• _Problem description_
Locate "You are a computer-use agent." in the listing. Transcribe the line that contains it and every line that follows, through the last, omitting all pictures.

• _Input data_
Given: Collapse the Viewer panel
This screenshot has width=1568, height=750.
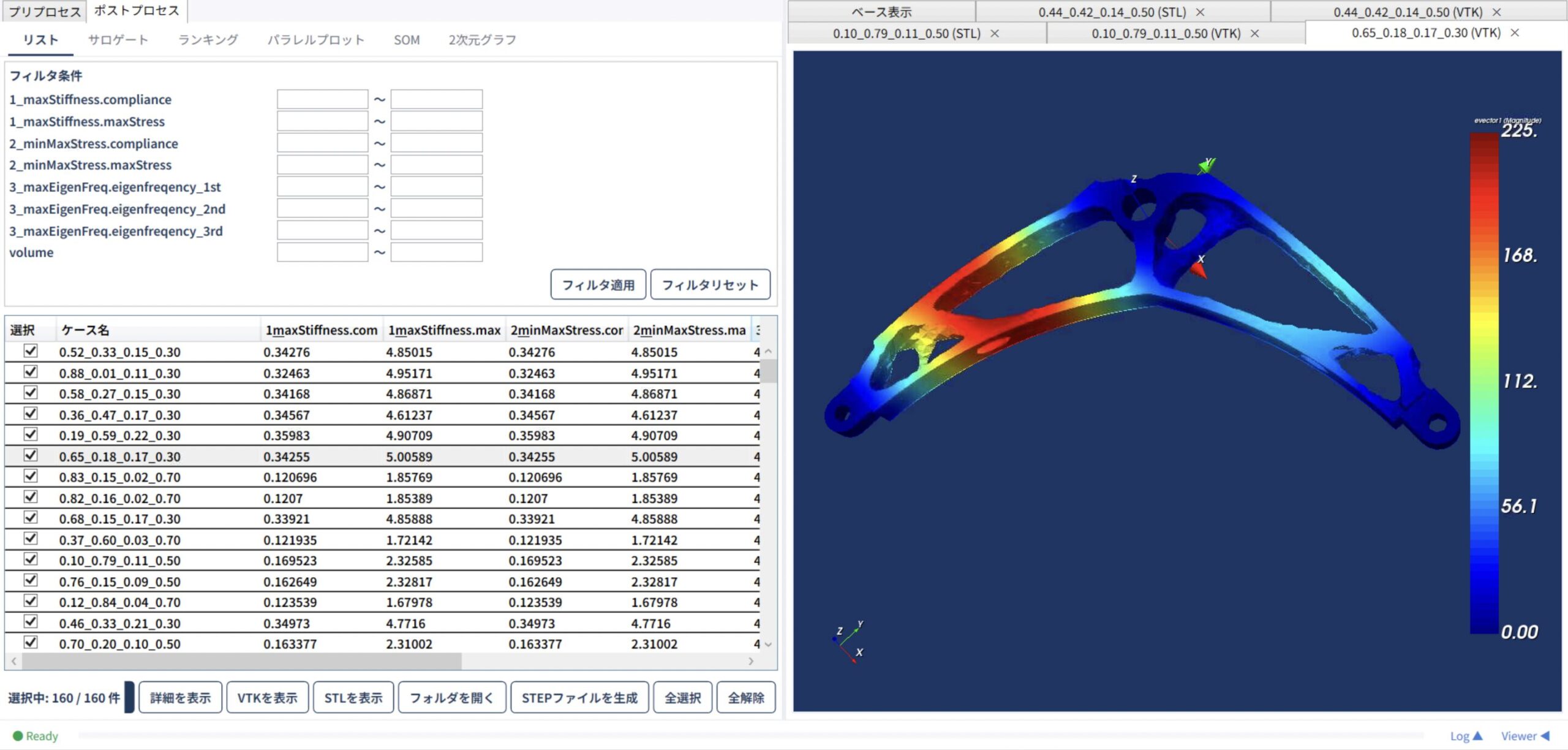Looking at the screenshot, I should pos(1525,736).
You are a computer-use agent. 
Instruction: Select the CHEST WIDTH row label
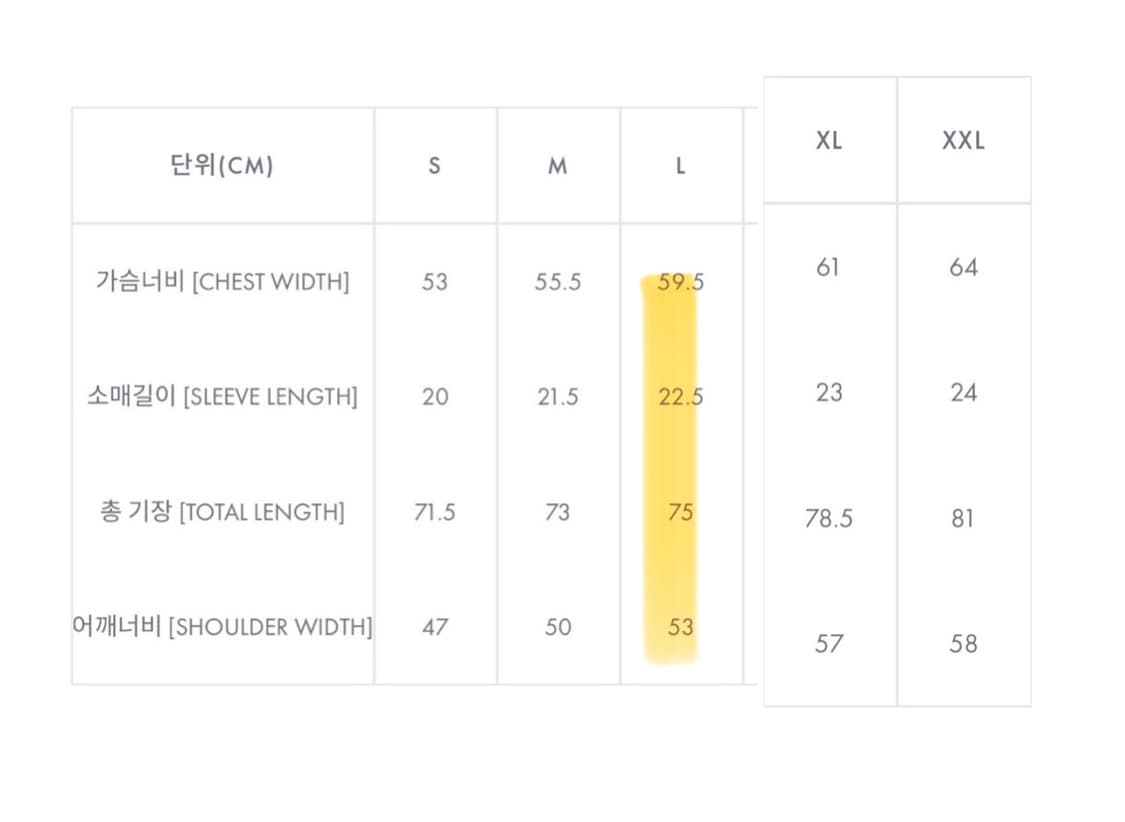(222, 281)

• _The answer_
You are a computer-use agent. 
Instruction: Select the CHEST WIDTH row label
(222, 281)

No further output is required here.